As promised, here I am to write about the other bug. This one needs a bit a background to be understood. At the beginning of the current project (that means some 2 years ago) I designed a software timer for providing time services. User code that needs notification about time event may register the software timer specifying the time event. When the time event occurs the user code is called back.
Software timers are identified by a numeric id. Being an 8bit architecture with a severely constrained data memory, I picked an unsigned 8 bit number as timer id. This id indexes a private array containing the software timer parameters.
There are two kind of timers – repeating and one shot. A repeating timer repeatedly calls you back at given intervals, while an one-shot timer just calls you back once when it expires.
Repeating timers need to be explicitly canceled, but when I was designing the class, it felt like a good idea to let one-shot timer self-cancel pending their expiration.
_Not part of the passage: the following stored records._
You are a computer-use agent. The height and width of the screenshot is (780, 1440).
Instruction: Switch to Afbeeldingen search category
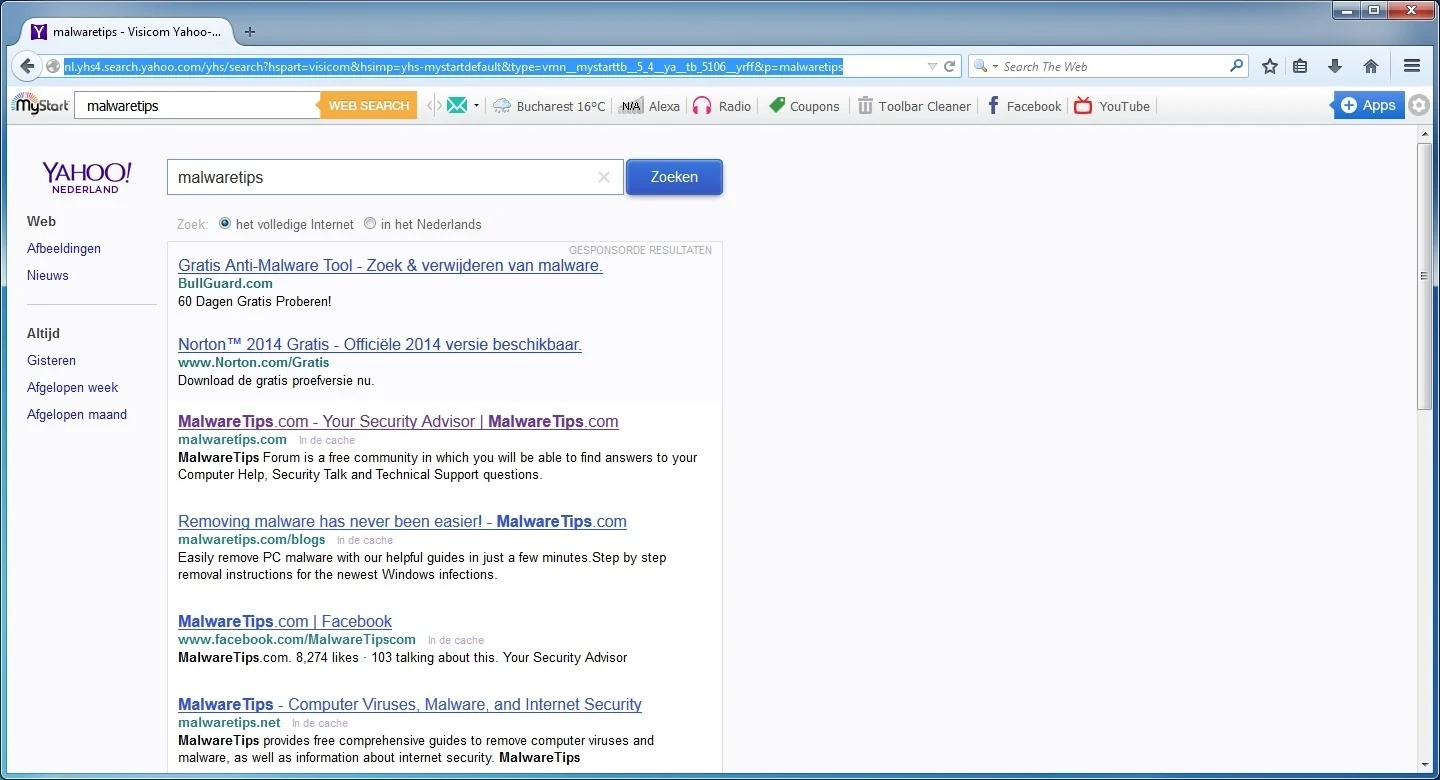point(64,248)
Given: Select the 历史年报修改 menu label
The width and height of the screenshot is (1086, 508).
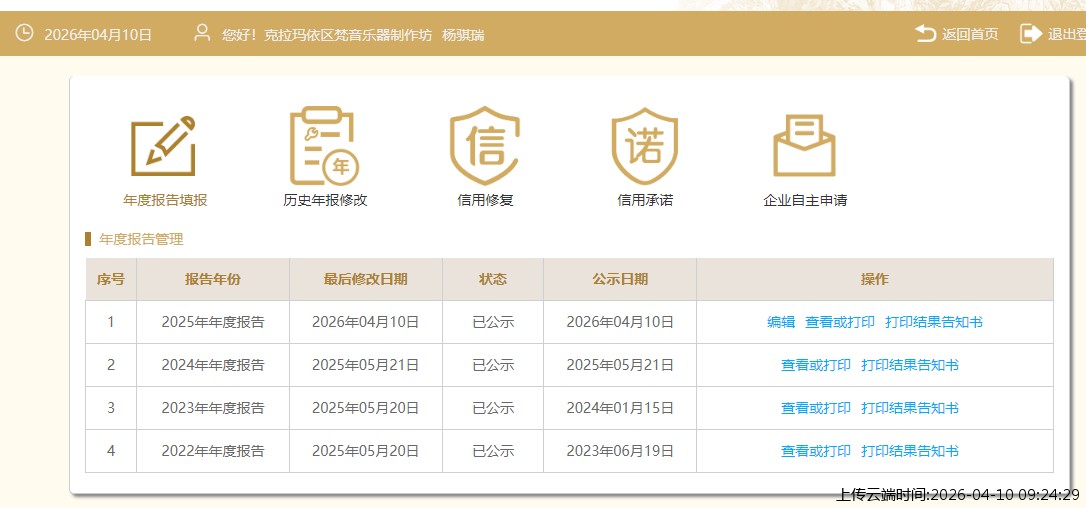Looking at the screenshot, I should pyautogui.click(x=325, y=200).
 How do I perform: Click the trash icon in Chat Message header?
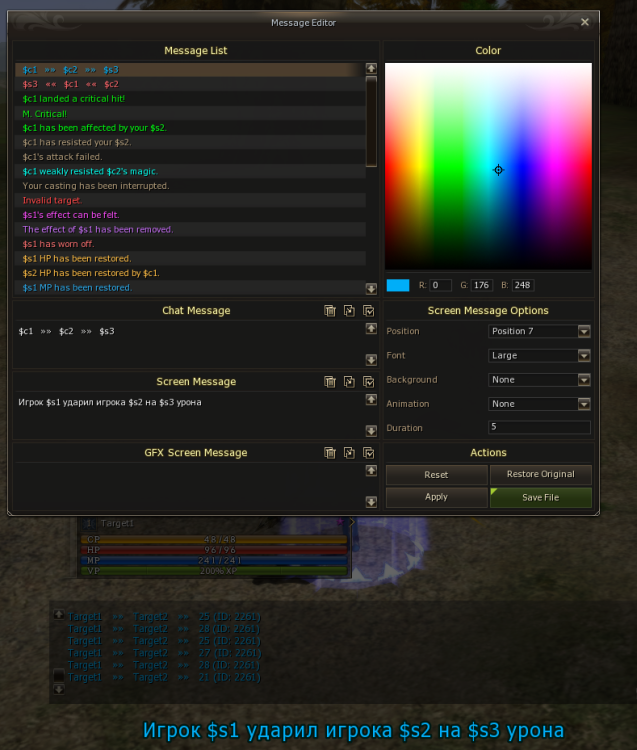pyautogui.click(x=330, y=311)
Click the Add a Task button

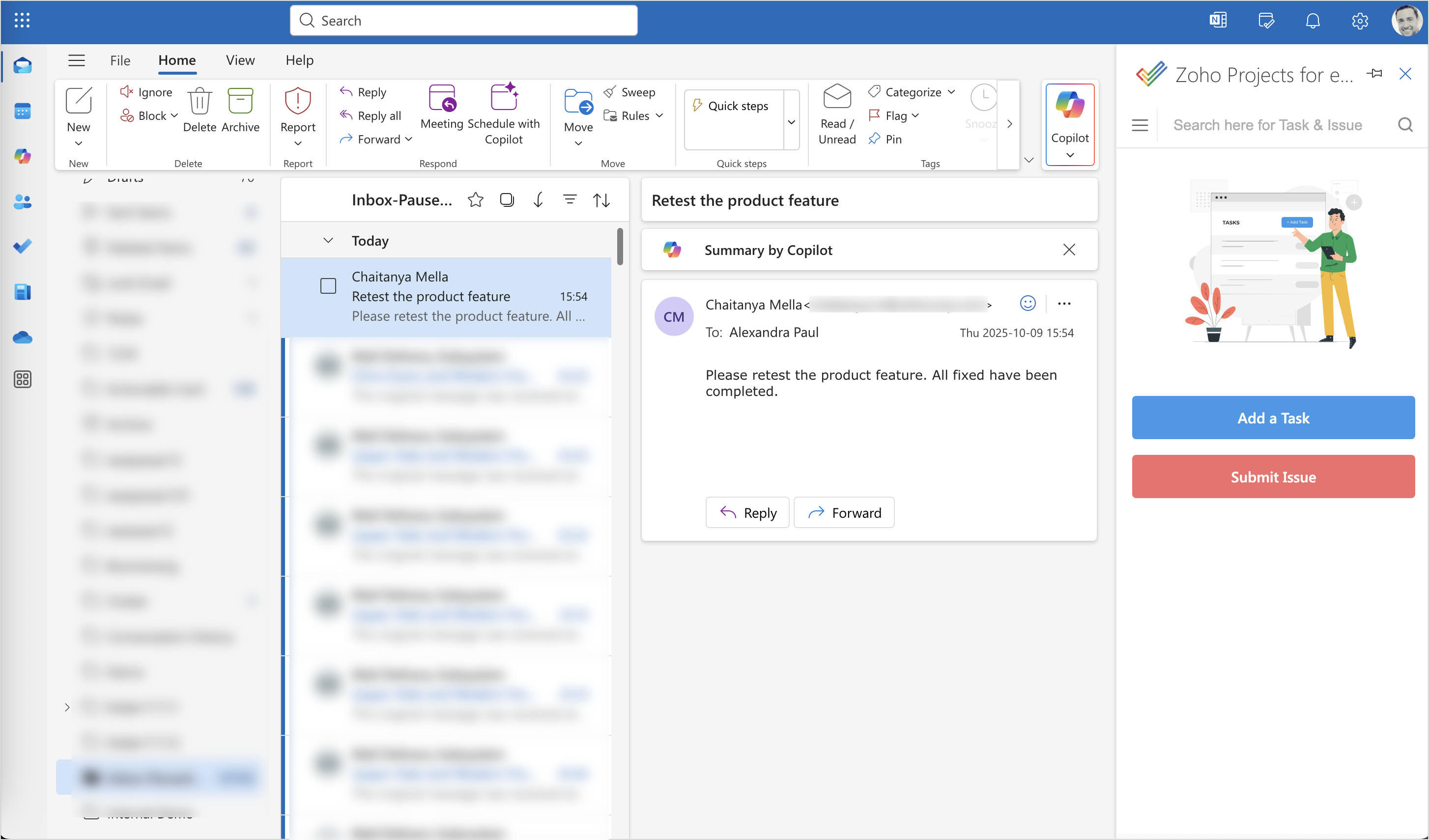(x=1273, y=418)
Time passed, Software timer component being tried and tested became trusted. Then I got some mysterious bugs – code that used to work stopped being called back by timer. It took a while to discover what happened. After the one-shot timer executed its callback the user code still had some dangling references to the timer id.
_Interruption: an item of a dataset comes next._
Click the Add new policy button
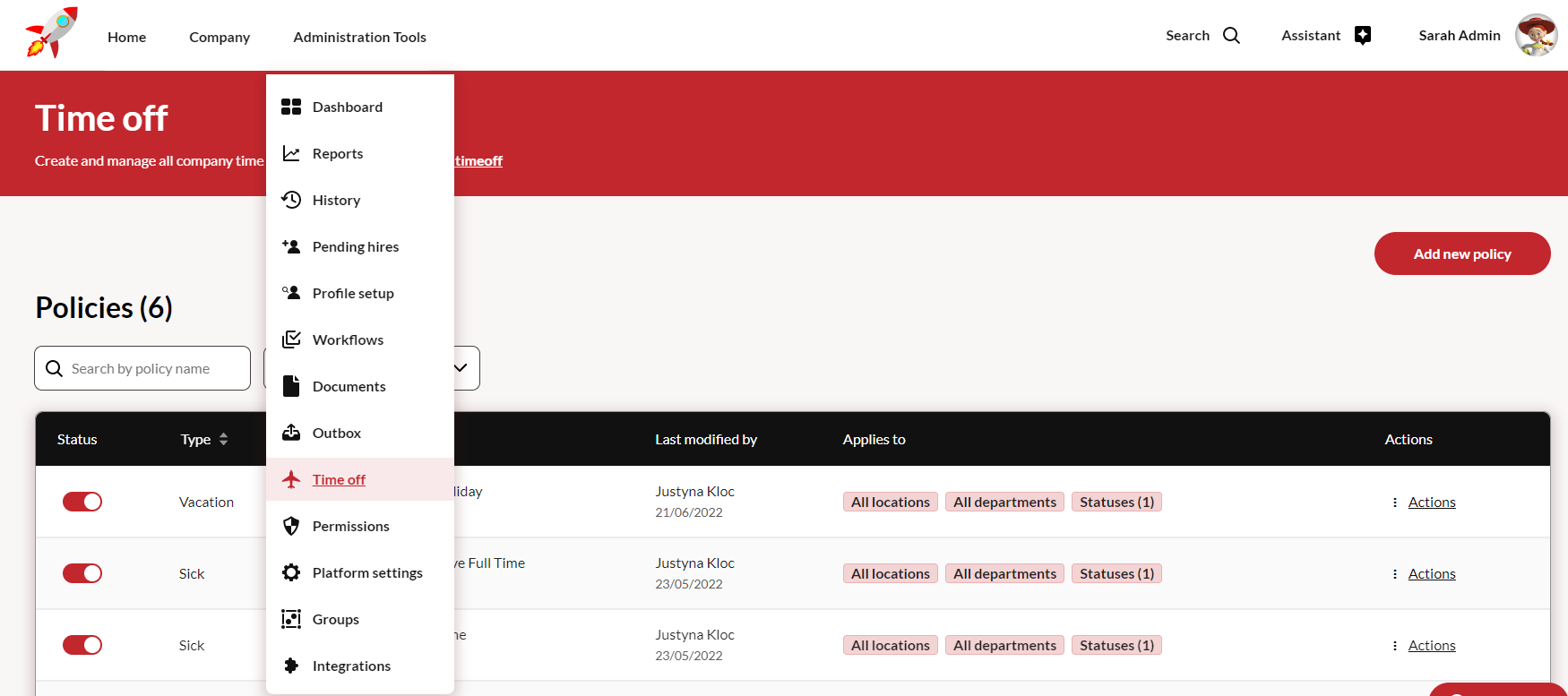1568x696 pixels. [x=1461, y=253]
Occasionally user code could inadvertently cancel the timer pointed to by the dangling reference resulting either in an assertion about a non-existing timer (turned into a reset in release code), or in a deletion of an innocent bystander timer.
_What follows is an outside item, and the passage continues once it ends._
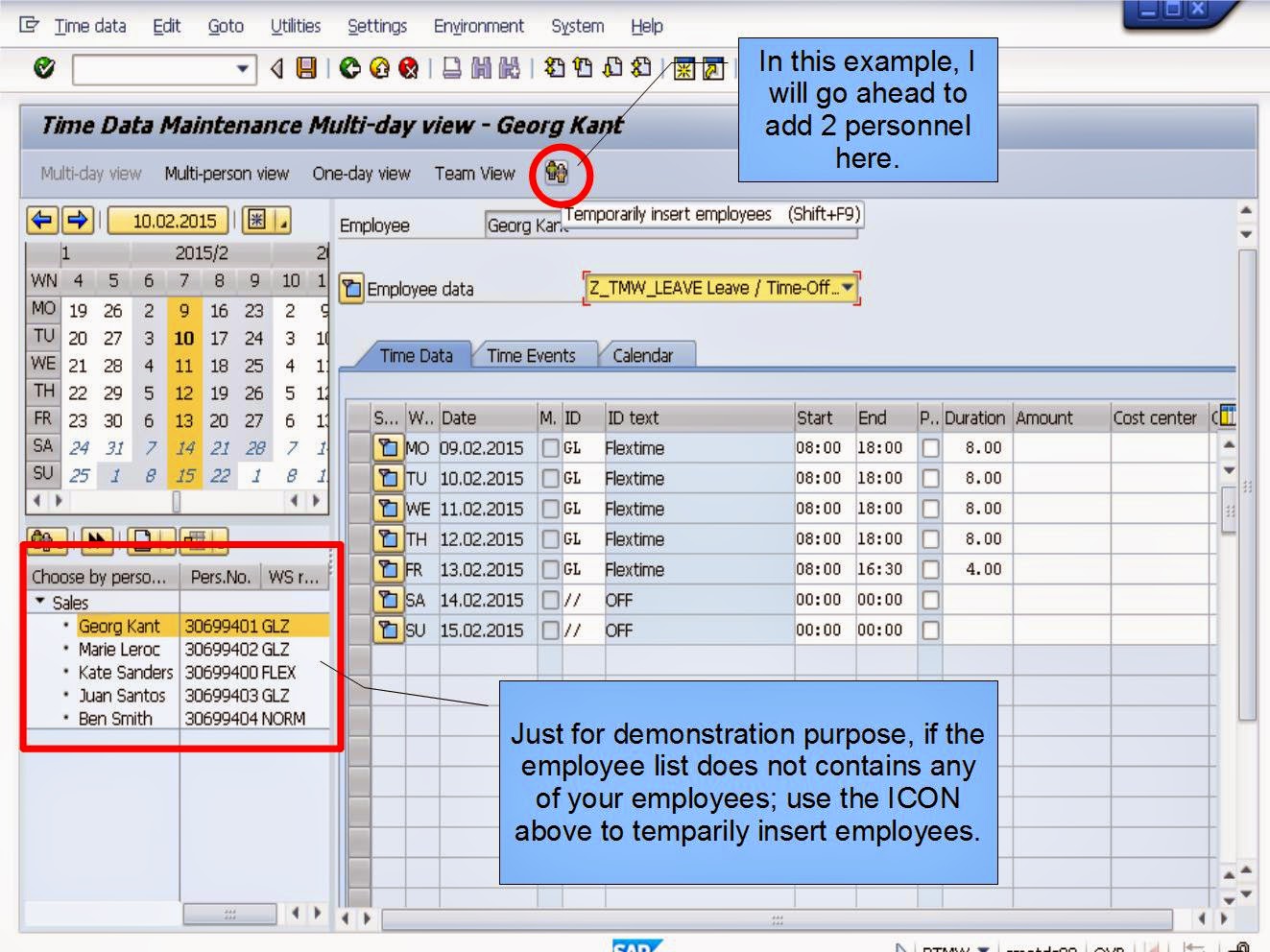Select Kate Sanders in the employee list

coord(125,673)
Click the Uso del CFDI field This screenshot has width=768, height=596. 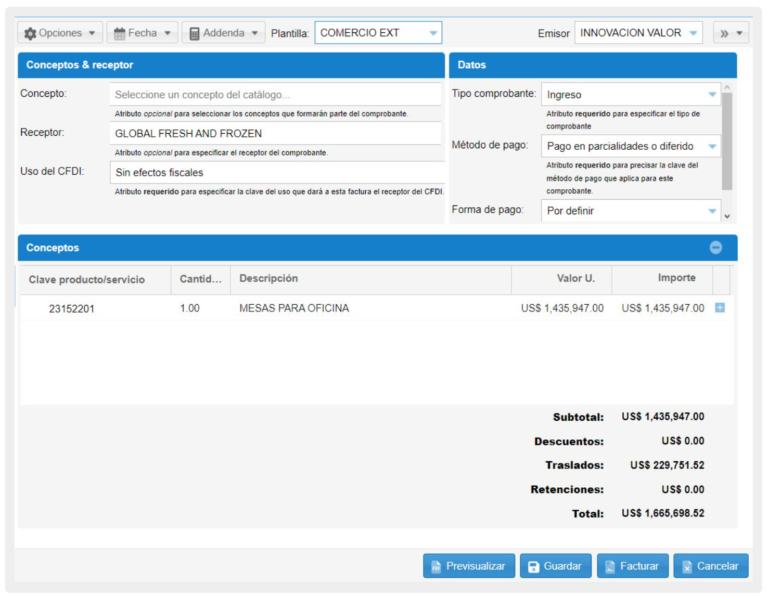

I thought a while on the matter and I came to the conclusion that it is not good for the timer to self-delete. Rather is must be up to the user code to get rid of the timer. Unfortunately I cannot apply the lesson learned on the current project because the code base is too large and we are releasing, nonetheless I’ll keep a reminder for the next project.
While talking about timer callback, a colleague found another problem – if you perform timer registration and removal during the callback you are in for serious trouble. In fact the code for the timer dispatcher was about like this –
for( id = 0; id < TIMER_COUNT; ++id ) { if( timerHasExpired(id) ) { callbackUserCode( id ); if( timerIsOneShot( id )) { deleteTimer( id ); } else { // timer is repeat reloadTimer( id ); } } }
This code appears good as long as nothing happens on the timers repository during callback. Consider what happens if a one-shot timer is canceled and a new timer is created in the callback code…
There are two ways to deal with this – either queue timer creation/deletion operation during the callback and execute them when the above code is completed. The other is to re-consider the current time nature after the callback, i.e. consider the timer repository “volatile” across the callback. This is our choice –
for( id = 0; id < TIMER_COUNT; ++id ) { if( timerHasExpired(id) ) { callbackUserCode( id ); if( timerHasExpired( id )) { if( timerIsOneShot( id )) { deleteTimer( id ); } else { // timer is repeat reloadTimer( id ); } } } }
Lessons learned – 1) don’t provide classes that mixes automatic and explicit object disposal – either the user must always delete objects or the user must never delete objects. 2) critical runs are not just about interrupts, but they may occur in callback as well. Calling back code should be programmed defensively expecting that the user code may wreak havoc on the structure. Should this not be possible then a state variable declaring whether the class is in “callback execution” or “normal execution” must be provided and functions that manipulates class state have to be made aware of the state so to act directly or to defer actions at the end of “callback execution” state.